§ **Task objective**: Print the records exactly as written, and let no picture into the answer.

Stored data
————————
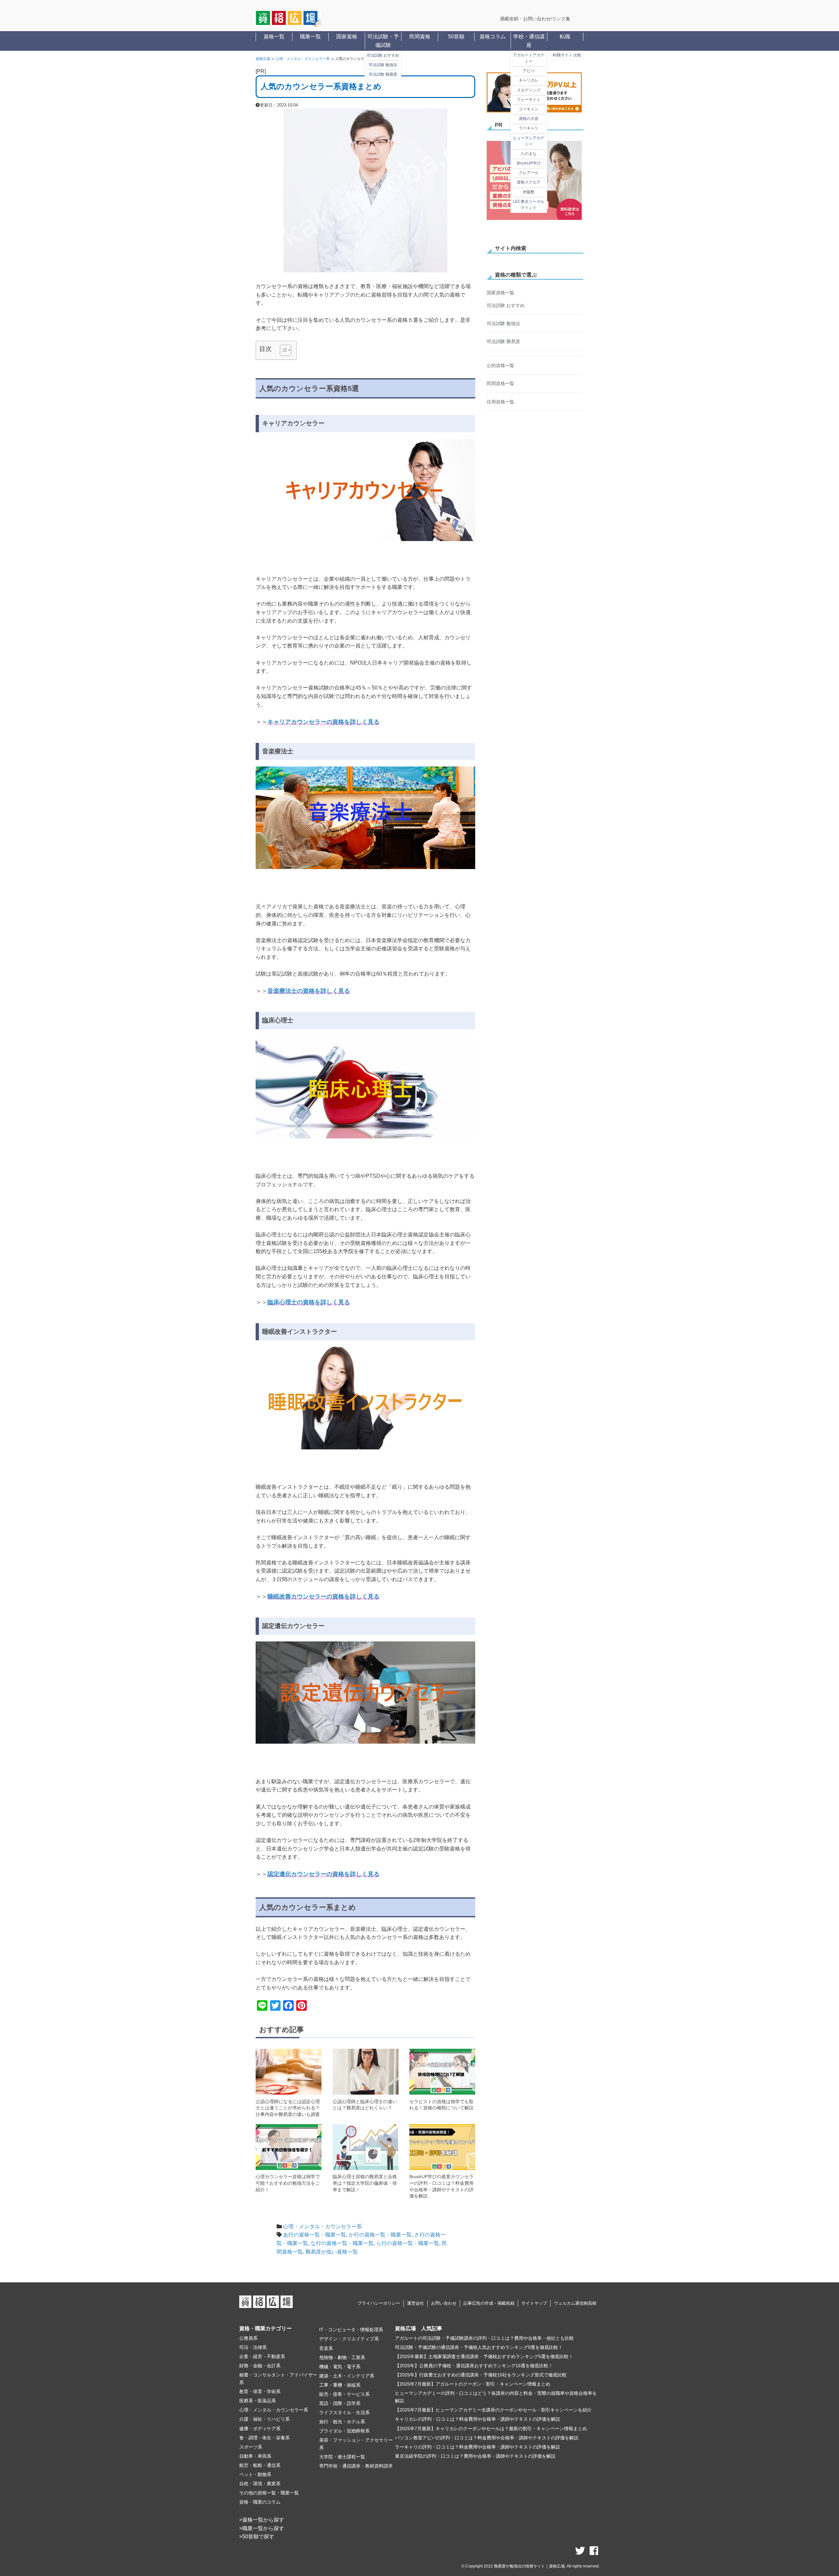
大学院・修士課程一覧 (342, 2456)
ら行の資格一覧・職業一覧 (407, 2243)
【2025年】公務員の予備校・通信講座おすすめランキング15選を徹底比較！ (474, 2365)
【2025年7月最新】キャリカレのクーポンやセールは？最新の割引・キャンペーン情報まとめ (491, 2428)
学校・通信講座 (529, 41)
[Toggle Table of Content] (282, 350)
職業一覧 (310, 36)
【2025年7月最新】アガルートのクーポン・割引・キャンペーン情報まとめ (472, 2384)
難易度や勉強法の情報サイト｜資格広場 (529, 2566)
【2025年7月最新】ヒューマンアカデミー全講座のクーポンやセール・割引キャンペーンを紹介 (493, 2409)
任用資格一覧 (500, 347)
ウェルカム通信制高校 (575, 2303)
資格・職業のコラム (260, 2502)
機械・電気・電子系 (340, 2366)
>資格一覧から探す (261, 2520)
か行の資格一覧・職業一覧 (380, 2234)
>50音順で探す (256, 2536)
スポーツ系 (250, 2447)
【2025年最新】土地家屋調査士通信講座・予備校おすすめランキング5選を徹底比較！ (484, 2356)
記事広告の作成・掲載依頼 (489, 2303)
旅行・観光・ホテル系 (342, 2421)
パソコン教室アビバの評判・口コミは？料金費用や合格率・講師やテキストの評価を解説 (486, 2437)
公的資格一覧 (500, 311)
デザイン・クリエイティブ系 (349, 2338)
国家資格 (346, 36)
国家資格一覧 (500, 292)
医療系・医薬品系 (257, 2400)
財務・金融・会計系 (260, 2365)
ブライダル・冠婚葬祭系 (344, 2430)
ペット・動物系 (255, 2474)
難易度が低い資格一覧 (331, 2252)
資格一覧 (273, 36)
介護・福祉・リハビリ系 (264, 2419)
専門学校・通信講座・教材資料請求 (356, 2466)
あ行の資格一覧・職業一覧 (314, 2234)
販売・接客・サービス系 (344, 2394)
————————
§ **Completed exercise**:
大学院・修士課程一覧 (342, 2456)
ら行の資格一覧・職業一覧 (407, 2243)
【2025年】公務員の予備校・通信講座おすすめランキング15選を徹底比較！ (474, 2365)
【2025年7月最新】キャリカレのクーポンやセールは？最新の割引・キャンペーン情報まとめ (491, 2428)
学校・通信講座 (529, 41)
[Toggle Table of Content] (282, 350)
職業一覧 (310, 36)
【2025年7月最新】アガルートのクーポン・割引・キャンペーン情報まとめ (472, 2384)
難易度や勉強法の情報サイト｜資格広場 (529, 2566)
【2025年7月最新】ヒューマンアカデミー全講座のクーポンやセール・割引キャンペーンを紹介 (493, 2409)
任用資格一覧 (500, 347)
ウェルカム通信制高校 (575, 2303)
資格・職業のコラム (260, 2502)
機械・電気・電子系 (340, 2366)
>資格一覧から探す (261, 2520)
か行の資格一覧・職業一覧 (380, 2234)
>50音順で探す (256, 2536)
スポーツ系 (250, 2447)
【2025年最新】土地家屋調査士通信講座・予備校おすすめランキング5選を徹底比較！ (484, 2356)
記事広告の作成・掲載依頼 (489, 2303)
旅行・観光・ホテル系 (342, 2421)
パソコン教室アビバの評判・口コミは？料金費用や合格率・講師やテキストの評価を解説 (486, 2437)
公的資格一覧 (500, 311)
デザイン・クリエイティブ系 (349, 2338)
国家資格 (346, 36)
国家資格一覧 (500, 292)
医療系・医薬品系 (257, 2400)
財務・金融・会計系 (260, 2365)
ブライダル・冠婚葬祭系 (344, 2430)
ペット・動物系 (255, 2474)
難易度が低い資格一覧 (331, 2252)
資格一覧 (273, 36)
介護・福祉・リハビリ系 (264, 2419)
専門学校・通信講座・教材資料請求 (356, 2466)
あ行の資格一覧・職業一覧 (314, 2234)
販売・接客・サービス系 (344, 2394)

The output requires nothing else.